Editoriali 28/11/2014

Non si salva nessuno


Cosa è andato storto? Praticamente tutto. Ma si poteva fare qualcosa?

E' il leitmotiv di tutti gli incontri, i dibattiti, i convegni, le interviste, le inchieste sulla campagna olivicolo-olearia che si sta quasi per chiudere, con largo, larghissimo anticipo sul solito.

Si è cercato e si sta cercando un colpevole, anzi i colpevoli.

Perchè dare la colpa ai cambiamenti climatici, alla mosca delle olive, in fondo in fondo, non convince nessuno.

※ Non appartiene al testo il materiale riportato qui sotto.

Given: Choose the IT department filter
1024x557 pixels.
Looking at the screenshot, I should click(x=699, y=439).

Si va allora a scavare nel passato, per ricercare le scelte non fatte, le iniziative non intraprese e le strade non percorse. Un amarcord del settore che sarebbe potuto essere ma non è.

Utile per non ripetere gli stessi sbagli. Sufficiente? No.

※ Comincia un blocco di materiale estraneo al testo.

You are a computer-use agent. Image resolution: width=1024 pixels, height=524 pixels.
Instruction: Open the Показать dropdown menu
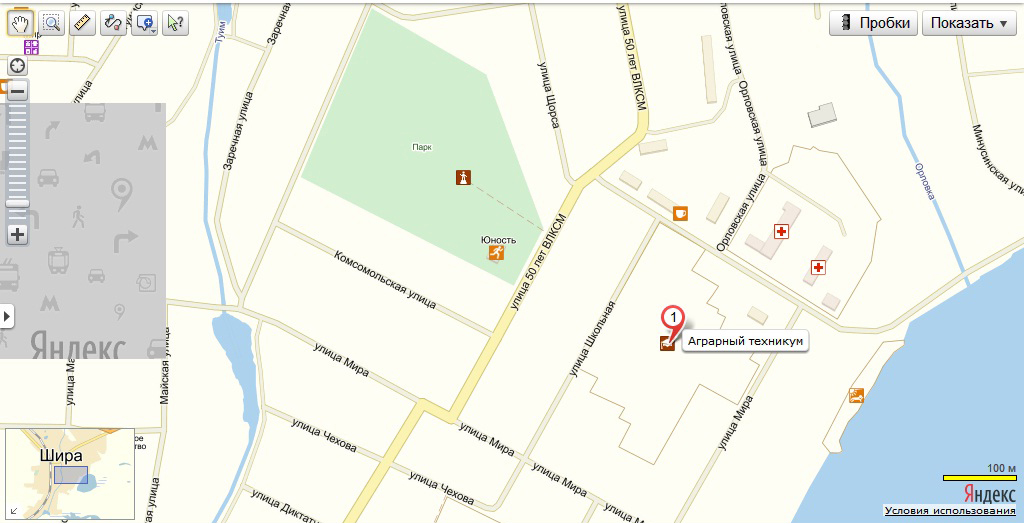pos(970,24)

Si cominciano ad appiccicare colpe a destra e a manca. Servizi fitopatologici che non hanno vigilato e associazioni che non hanno avvertito. Tecnici che si sono adagiati su conoscenze di un tempo che fu. Rivendite di presidi fitosanitari che hanno dato consigli con superficialità. Istituti di statistica che fanno uscire dati e numeri quando la situazione è precipitata, in peggio, dando un'immagine sfalsata del dramma. Speculatori che si sono arricchiti, da un giorno all'altro, con carichi di olive o di olio.

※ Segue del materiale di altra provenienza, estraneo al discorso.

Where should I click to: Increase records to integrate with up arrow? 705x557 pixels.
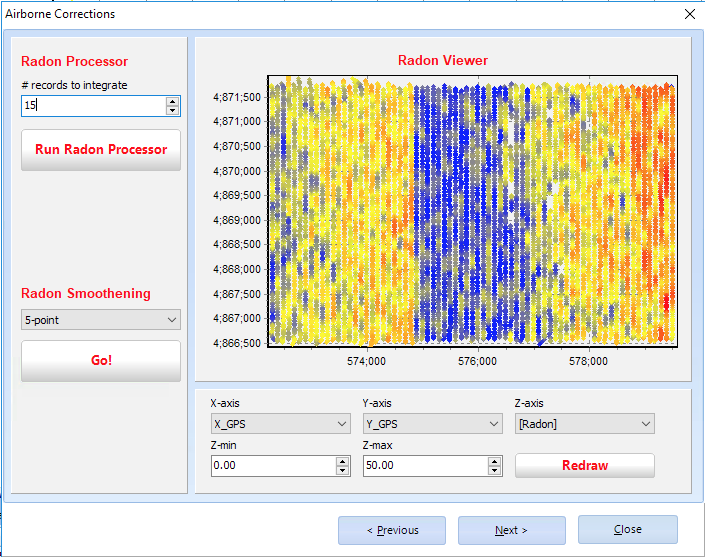[173, 101]
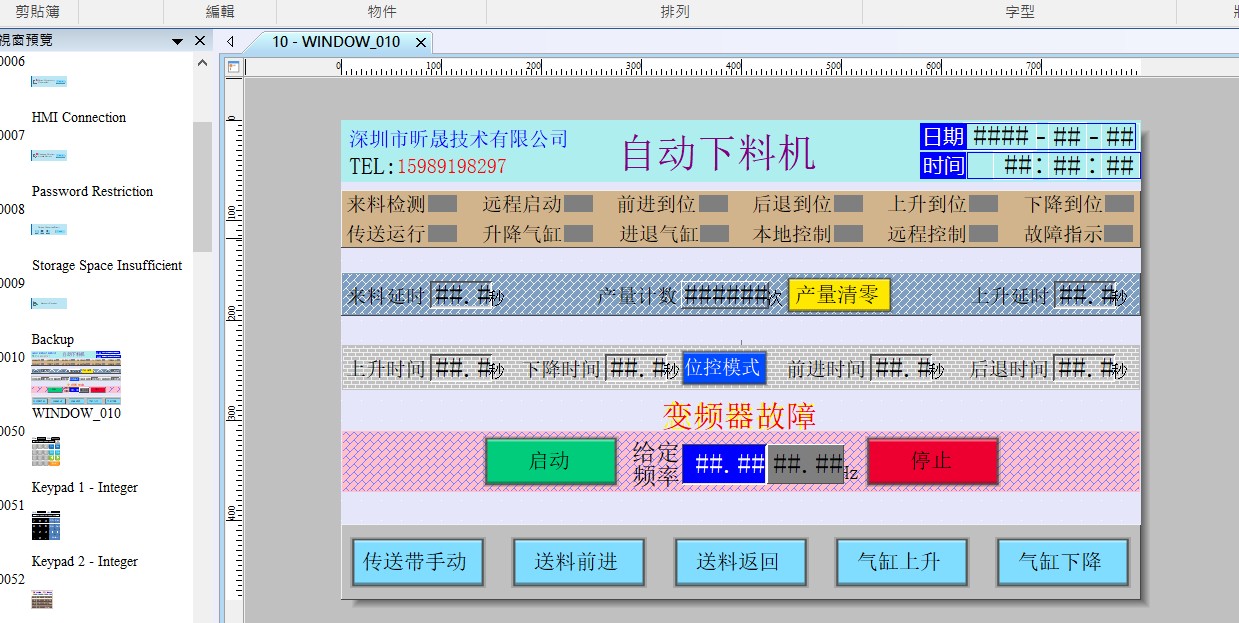Select the green 启动 start button
Viewport: 1239px width, 623px height.
point(550,461)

Ce n'è per tutti e per nessuno. Perchè ognuno di questi soggetti si difende, con le unghie e con i denti. Non è mia la colpa, ho fatto il possibile, dati i finanziamenti a disposizione e le circostanze. Ciascuno attaccato al proprio orticello. Al proprio posto di lavoro. Alle proprie consuetudini.

Si poteva fare di più e di meglio. Non è stato fatto.

Anche Spagna e Portogallo se la passano male? Mal comune non fa mezzo gaudio, anche perchè c'è la sensazione diffusa, aleggia, che... forse, se.

“Definire calamità naturale l'attacco della mosca olearia è ridicolo – ha affermato il presidente di Confagricoltura Umbria Marco Caprai – e c'è da prendersela solo per non aver adottato le contromisure necessarie pur avendole a portata di mano.”

C'è da prendersela con chi? Con noi stessi. Perchè in questa campagna olearia non si salva nessuno, tutti hanno un pezzettino di colpa o responsabilità.

Cercare di sfuggire denota solo immaturità. Qualsiasi accenno di difesa è un'autoassoluzione che non convince, sa anzi di egoismo.

Non si salva nessuno in questa campagna olearia, per quanto si poteva fare e non è stato fatto.

Fatta l'autocritica e cosparso il capo di cenere, voltiamo pagina e cominciamo a pensare a quanto si può fare da oggi. Non da domani, da oggi.

Non si può pensare di andare nell'oliveto in potatura e poi in raccolta.
Non si può più pensare che tanto la mosca, la lebbra, la piombatura non ci sono mai stati, quindi è inutile occuparsene.

Prevenire è meglio che curare e un po' di sano allarmismo serve, se risveglia le coscienze.

Il comparto dell'olio d'oliva è fermo da 20 anni, a parlare delle stesse cose. Ormai è diventato un ronzio di fondo. Nessuno ci fa più neanche caso.

Nel frattempo il mondo è andato avanti e noi, sempre più spesso, ci troviamo a commentare le notizie che vengono da altre nazioni. Le ricerche che vengono da altri paesi. Perfino nelle trattative al Consiglio oleicolo internazionale siamo diventati solo spettatori.

La nostra migliore dote è diventata difendere lo status quo e un passato che, come ci insegna tragicamente questa campagna olearia, non esiste più.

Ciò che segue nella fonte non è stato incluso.